WHAT YOU NEED TO DO.
Here the job is to return only the lines of the material, exactly, from the first one to the line with "Click the Faces".

PROVIDED RECORDS.
---
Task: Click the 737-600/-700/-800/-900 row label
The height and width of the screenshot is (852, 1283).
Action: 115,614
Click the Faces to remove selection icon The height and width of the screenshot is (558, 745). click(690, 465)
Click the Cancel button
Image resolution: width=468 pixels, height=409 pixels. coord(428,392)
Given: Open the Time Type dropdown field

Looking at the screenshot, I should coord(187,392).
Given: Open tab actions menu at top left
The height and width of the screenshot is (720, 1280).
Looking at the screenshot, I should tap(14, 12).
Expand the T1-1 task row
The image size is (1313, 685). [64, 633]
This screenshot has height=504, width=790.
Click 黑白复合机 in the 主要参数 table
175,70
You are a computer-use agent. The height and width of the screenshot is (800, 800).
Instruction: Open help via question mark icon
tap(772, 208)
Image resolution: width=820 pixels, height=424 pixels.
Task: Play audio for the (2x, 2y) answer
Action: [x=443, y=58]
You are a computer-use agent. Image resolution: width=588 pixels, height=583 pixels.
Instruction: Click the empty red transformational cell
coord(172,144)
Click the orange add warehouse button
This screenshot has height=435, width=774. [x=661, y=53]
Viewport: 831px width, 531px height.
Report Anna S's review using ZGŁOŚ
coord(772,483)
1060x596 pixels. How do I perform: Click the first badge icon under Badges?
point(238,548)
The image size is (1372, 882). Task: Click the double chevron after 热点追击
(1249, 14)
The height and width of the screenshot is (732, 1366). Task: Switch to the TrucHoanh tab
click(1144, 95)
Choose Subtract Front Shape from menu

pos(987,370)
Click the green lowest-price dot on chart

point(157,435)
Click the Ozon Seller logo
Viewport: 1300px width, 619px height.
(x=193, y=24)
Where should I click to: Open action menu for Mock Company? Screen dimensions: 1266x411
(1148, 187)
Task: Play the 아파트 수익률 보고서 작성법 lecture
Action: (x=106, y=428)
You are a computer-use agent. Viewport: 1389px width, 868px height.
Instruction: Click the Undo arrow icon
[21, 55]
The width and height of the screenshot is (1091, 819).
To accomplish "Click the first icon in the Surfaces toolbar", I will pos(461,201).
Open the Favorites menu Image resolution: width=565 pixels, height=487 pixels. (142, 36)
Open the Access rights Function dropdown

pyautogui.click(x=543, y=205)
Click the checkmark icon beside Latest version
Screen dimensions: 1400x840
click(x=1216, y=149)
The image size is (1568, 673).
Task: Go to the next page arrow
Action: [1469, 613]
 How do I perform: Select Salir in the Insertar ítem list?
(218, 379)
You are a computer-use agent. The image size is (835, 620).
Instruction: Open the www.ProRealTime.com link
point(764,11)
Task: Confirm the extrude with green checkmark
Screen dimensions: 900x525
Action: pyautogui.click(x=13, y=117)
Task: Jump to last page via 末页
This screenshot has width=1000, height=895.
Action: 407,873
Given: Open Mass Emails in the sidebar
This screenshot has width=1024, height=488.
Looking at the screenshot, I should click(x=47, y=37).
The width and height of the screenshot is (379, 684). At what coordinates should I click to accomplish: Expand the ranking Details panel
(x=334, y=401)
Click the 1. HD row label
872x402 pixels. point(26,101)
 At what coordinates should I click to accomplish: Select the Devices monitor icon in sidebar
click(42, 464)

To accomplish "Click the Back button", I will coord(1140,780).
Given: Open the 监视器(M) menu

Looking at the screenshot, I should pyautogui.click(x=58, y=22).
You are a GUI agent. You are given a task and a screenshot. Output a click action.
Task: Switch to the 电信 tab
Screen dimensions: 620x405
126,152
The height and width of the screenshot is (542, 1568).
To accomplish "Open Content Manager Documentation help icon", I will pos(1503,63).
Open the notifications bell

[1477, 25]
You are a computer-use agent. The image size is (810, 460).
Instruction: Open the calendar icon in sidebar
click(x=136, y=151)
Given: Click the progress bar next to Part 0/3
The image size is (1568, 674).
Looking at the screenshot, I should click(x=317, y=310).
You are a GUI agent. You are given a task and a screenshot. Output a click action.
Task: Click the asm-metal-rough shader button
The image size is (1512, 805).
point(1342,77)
---
SOLUTION TO THIS EXERCISE.
Task: Click the 737-600/-700/-800/-900 row label
The height and width of the screenshot is (852, 1283).
Action: 115,614
Click the Faces to remove selection icon The height and width of the screenshot is (558, 745). click(690, 465)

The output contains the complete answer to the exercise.